Crédit photo : Burger/Phanie

Plus de deux semaines après l’enquête de Paris Match sur les violences sexistes et sexuelles (VSS) à l’hôpital, le ministre délégué à la Santé Frédéric Valletoux a reçu lundi 29 avril des représentants des étudiants en santé et des hospitaliers, dans le cadre d’une concertation où chaque acteur a pu faire état de la situation en matière de VSS et formuler des propositions.

Étaient notamment invités à cette réunion l’Intersyndicale nationale des internes (Isni), l’Association nationale des étudiants en médecine de France (Anemf), les autres fédérations étudiantes (pharmaciens, kinés, sages-femmes, etc.) mais aussi des représentants des CME, des directeurs d’hôpital, des doyens et de plusieurs fédérations hospitalières. Objectif de ces échanges : trouver des solutions « pour rendre le système de santé plus protecteur et attractif », a assuré le ministre Frédéric Valletoux, selon l’un des acteurs présents.

Ces réunions représentent un premier pas essentiel

Guillaume Bailly, président de l’Isni

Joint par Le Quotidien, Guillaume Bailly, président de l’Isni, s’est réjoui de ce « premier pas essentiel », avec toutes les parties prenantes.

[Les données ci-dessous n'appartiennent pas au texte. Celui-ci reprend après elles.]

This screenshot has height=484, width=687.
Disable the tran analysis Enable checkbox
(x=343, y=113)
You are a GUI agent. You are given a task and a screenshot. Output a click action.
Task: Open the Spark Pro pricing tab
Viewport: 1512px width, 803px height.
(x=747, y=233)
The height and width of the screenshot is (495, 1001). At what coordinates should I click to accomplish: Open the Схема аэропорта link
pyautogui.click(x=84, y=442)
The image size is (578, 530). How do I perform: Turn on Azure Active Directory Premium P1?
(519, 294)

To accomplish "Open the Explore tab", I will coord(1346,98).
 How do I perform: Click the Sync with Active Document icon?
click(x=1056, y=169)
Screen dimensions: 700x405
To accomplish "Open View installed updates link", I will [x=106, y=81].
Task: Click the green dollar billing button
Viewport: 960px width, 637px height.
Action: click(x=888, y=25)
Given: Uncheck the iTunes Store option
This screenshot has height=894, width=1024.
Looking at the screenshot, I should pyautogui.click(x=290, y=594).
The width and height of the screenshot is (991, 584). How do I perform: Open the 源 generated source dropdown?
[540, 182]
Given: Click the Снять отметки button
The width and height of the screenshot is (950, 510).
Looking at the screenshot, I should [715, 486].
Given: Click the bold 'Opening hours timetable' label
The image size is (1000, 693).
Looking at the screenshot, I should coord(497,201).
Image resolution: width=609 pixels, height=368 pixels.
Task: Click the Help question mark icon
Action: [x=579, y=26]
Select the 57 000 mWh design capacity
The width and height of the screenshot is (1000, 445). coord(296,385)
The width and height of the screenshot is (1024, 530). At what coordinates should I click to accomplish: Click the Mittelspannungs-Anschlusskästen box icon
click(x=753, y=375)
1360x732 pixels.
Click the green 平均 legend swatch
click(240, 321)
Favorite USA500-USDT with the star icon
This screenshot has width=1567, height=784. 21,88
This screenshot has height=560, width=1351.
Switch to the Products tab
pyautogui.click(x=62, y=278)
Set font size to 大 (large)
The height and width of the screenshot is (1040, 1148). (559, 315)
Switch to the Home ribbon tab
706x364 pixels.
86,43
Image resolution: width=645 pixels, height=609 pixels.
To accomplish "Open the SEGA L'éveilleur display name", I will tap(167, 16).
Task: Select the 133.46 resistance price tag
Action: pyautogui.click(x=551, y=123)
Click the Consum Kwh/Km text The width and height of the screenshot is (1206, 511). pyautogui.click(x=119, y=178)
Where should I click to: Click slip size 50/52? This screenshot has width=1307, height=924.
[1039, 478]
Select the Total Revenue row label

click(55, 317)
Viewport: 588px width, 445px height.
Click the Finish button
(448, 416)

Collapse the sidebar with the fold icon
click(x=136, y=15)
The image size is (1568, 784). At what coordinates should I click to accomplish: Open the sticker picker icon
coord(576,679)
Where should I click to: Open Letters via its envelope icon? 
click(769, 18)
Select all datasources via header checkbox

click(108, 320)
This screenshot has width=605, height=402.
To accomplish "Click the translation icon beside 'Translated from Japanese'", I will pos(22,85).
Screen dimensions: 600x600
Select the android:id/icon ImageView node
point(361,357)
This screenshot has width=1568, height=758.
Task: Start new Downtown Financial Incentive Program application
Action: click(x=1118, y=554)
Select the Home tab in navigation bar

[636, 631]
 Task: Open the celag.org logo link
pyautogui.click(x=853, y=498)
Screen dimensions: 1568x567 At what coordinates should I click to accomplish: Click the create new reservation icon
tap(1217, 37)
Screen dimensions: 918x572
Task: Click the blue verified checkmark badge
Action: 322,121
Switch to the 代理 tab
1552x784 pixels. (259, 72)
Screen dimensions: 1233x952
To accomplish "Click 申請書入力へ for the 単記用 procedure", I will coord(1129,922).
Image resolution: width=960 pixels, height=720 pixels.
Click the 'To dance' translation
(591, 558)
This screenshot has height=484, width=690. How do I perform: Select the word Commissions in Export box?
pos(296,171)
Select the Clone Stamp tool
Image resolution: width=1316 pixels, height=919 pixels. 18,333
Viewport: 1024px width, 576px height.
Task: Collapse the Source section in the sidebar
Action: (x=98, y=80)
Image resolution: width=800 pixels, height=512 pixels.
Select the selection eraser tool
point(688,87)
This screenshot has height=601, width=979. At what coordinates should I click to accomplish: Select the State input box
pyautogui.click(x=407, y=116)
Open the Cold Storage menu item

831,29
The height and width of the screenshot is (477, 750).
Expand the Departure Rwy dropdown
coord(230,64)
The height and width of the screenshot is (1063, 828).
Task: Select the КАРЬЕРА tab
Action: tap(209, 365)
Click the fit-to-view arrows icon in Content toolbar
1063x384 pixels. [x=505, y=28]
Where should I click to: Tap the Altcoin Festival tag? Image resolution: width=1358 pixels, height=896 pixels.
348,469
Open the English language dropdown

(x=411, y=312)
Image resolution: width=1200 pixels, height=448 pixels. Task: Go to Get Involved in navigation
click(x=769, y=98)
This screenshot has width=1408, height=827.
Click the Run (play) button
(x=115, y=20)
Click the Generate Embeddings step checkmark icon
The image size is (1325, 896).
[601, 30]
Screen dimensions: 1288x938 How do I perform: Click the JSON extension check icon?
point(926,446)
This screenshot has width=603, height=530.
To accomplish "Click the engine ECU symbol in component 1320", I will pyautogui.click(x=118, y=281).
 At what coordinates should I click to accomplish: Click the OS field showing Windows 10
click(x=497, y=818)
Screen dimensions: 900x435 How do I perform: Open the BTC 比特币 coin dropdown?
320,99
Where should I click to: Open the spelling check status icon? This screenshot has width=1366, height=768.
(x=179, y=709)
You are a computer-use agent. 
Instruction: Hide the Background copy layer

Alors que les internes sont en première ligne face à ces violences, le syndicaliste se dit en accord avec la volonté affichée de Ségur de tout faire pour « stopper définitivement » ces actes.

En charge de la lutte contre les discriminations à l’Anemf – syndicat qui avait remis un rapport accablant sur le sujet dès mai 2021 – Carla Grassaud a insisté sur la nécessité de signaler systématiquement les faits de VSS, en recourant le cas échéant aux trois procédures de signalement – ordinale, pénale et disciplinaire. « Lorsque les différents dispositifs sont alertés, ils peuvent permettre de mener une enquête et de constituer un dossier. En fonction de celui-ci, la procédure sera ou non enclenchée. » Un guide de lutte contre les VSS publié par l’association en juin 2023 rappelle le cadre légal, les règles pour assurer la sécurité de la victime et l’accompagner ou encore comment réaliser les signalements et déclencher les procédures de sanction.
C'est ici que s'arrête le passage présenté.